Kate Braestrup, a Universalist Unitarian chaplain for the Maine Warden Service, points out in Here If You Need Me, that we must be careful about calling things miracles simply because things line up in the right place at the right time.  Horrific things happen for the same reason.  A particular girl - in a specific parking lot - at a given time, which is precisely the same time and place a predator has made himself available to her... 

For me, the case for some coincidence is gaining strength.  I have always believed that God is a very involved God.  If something happened, it was because God orchestrated it Himself, as the primary agent.  I still believe this to be the case most of the time.  But, for the first time, I am leaving room for God to work through "coincidence" - things allowed by Him, under the umbrella of His knowledge/providence, but maybe not arranged by Him per se.  This feels weird and dangerous at first, but after sitting with it for a while, it grows more comfortable.  He is still God.  He is still Good.  He still loves us and desires our love in return.  Nothing has really changed, except that I'm giving Him more room to work.

▶ **AVAILABLE DATA**
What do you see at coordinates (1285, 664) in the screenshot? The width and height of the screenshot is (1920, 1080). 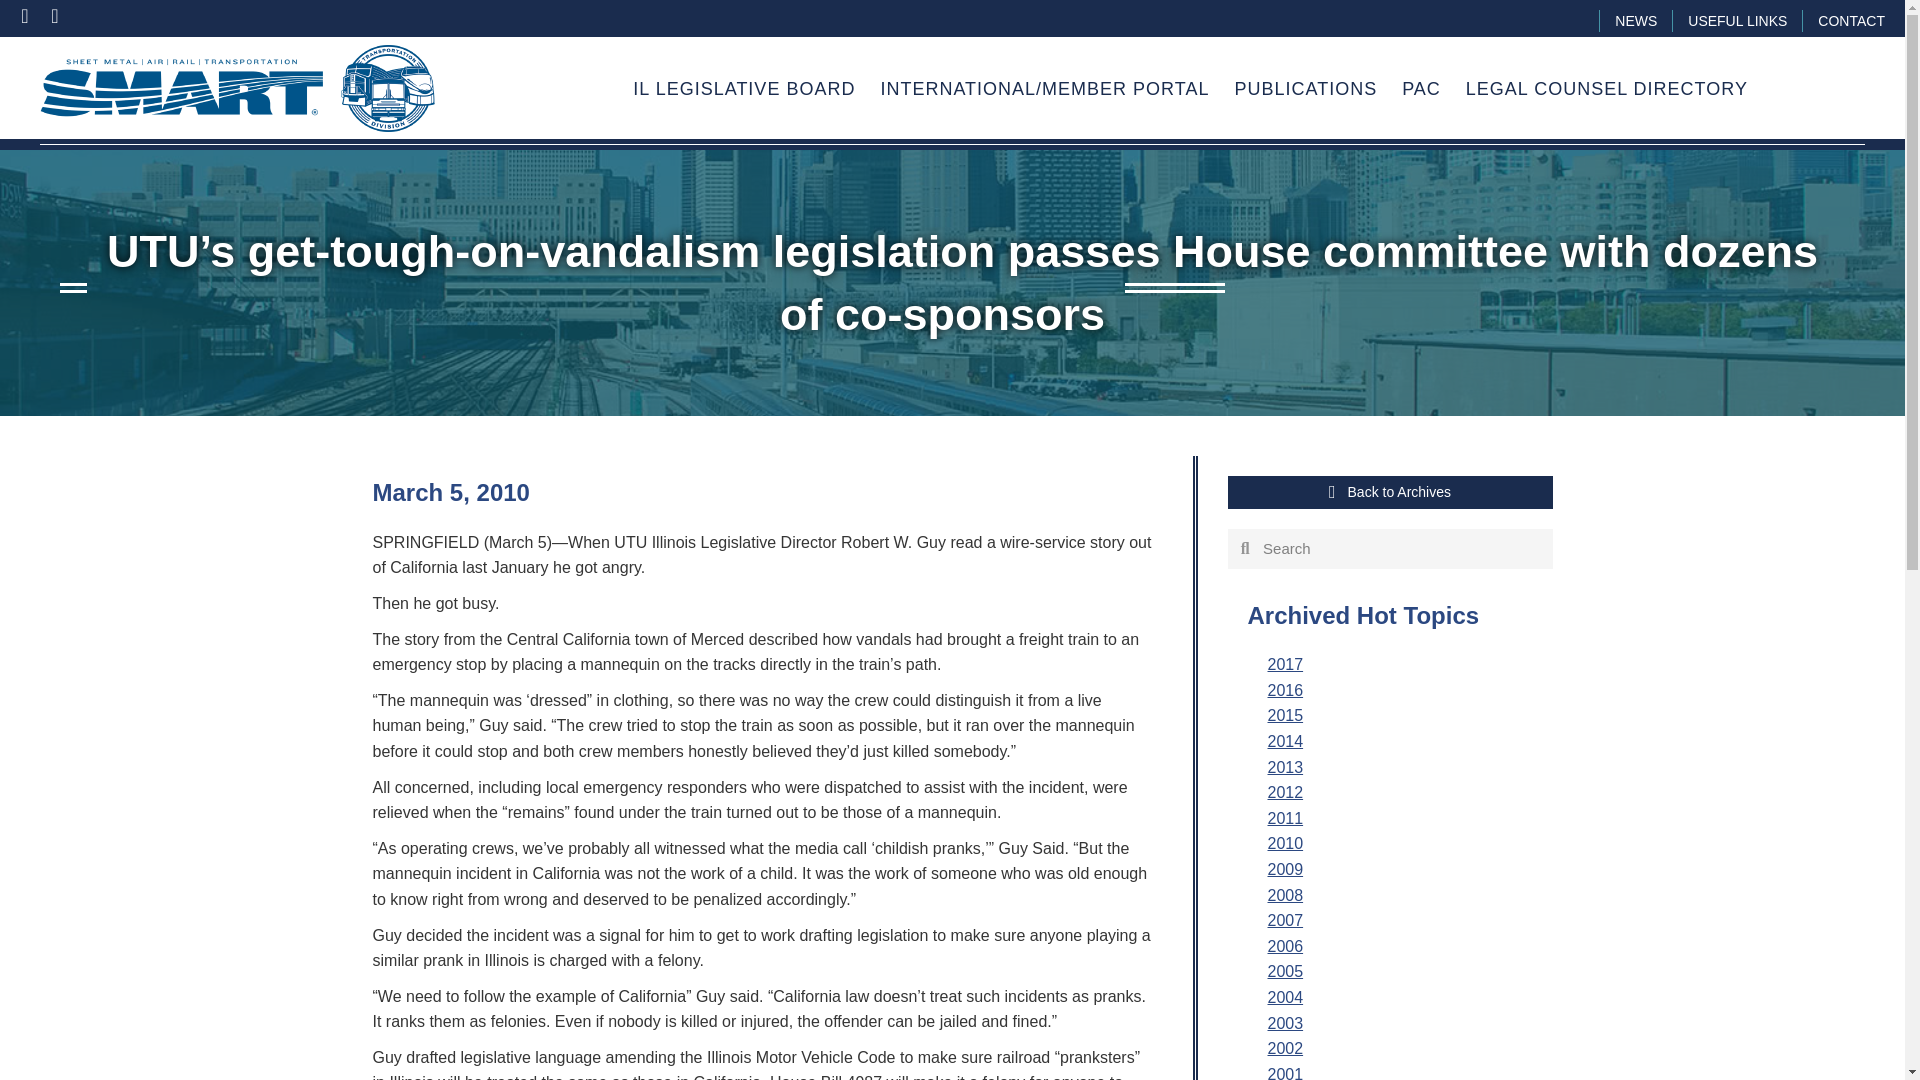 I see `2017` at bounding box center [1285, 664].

▶ **TASK REQUIREMENTS**
1: In the reflection on coincidence, swap "chaplain" for "minister" and give everything from "Kate Braestrup, a" down to "available to her...".
2: Write the next part of the reflection on coincidence, picking up after its final sentence.
The listing stands apart from the reflection on coincidence and is separate material.

▶ **SOLVED TASKS**
1:
Kate Braestrup, a Universalist Unitarian minister for the Maine Warden Service, points out in Here If You Need Me, that we must be careful about calling things miracles simply because things line up in the right place at the right time.  Horrific things happen for the same reason.  A particular girl - in a specific parking lot - at a given time, which is precisely the same time and place a predator has made himself available to her...

2:
In an effort to get to a place where I can establish and articulate my belief about all of this, I have been reading books like Handbook of Catholic Apologetics (HCA) by Peter Kreeft and Ronald Tacelli and Summa Theologiae - A Concise Translation by St. Thomas Aquinas, edited by Timothy McDermott.

"Believing, Augustine says, is giving assent to something one is still thinking about...Believing means putting faith in something, and this resembles knowing in giving firm assent, but resembles doubting, suspecting and holding opinions in having no finished vision of the truth." (Summa)  That is where I am...having no finished vision of the truth.

Last night, after months of contemplating coincidence and an all-powerful God, my guys and I watched Cosmos: A Spacetime Odyssey, and Life at the Molecular Level on Netflix.  We learned that we are in the last minute of the last day of the cosmic calendar year.  We watched a theoretical  single-celled organism change into a theoretical human being in the span of a minute.  We listened to an explanation of why we don't have to believe in an "Intelligent Designer" and can still benefit from the most intricate of all designs - the human eye.  We learned that the red spot of Jupiter is a giant hurricane three times the size of earth, and watched our planet disappear into our solar system and our solar system into the next thing beyond it, and on and on into the observable universe, which may really be a multiverse...

My middle son summed it up well when it was all over.  "Now, I'm going to be confused every morning when I wake up and every night when I go to bed, for the rest of my life."  Me too, buddy.  

St. Thomas More said, “God made the angels to show Him splendor, as He made animals for innocence and plants for their simplicity. But Man He made to serve Him wittily, in the tangle of his mind.”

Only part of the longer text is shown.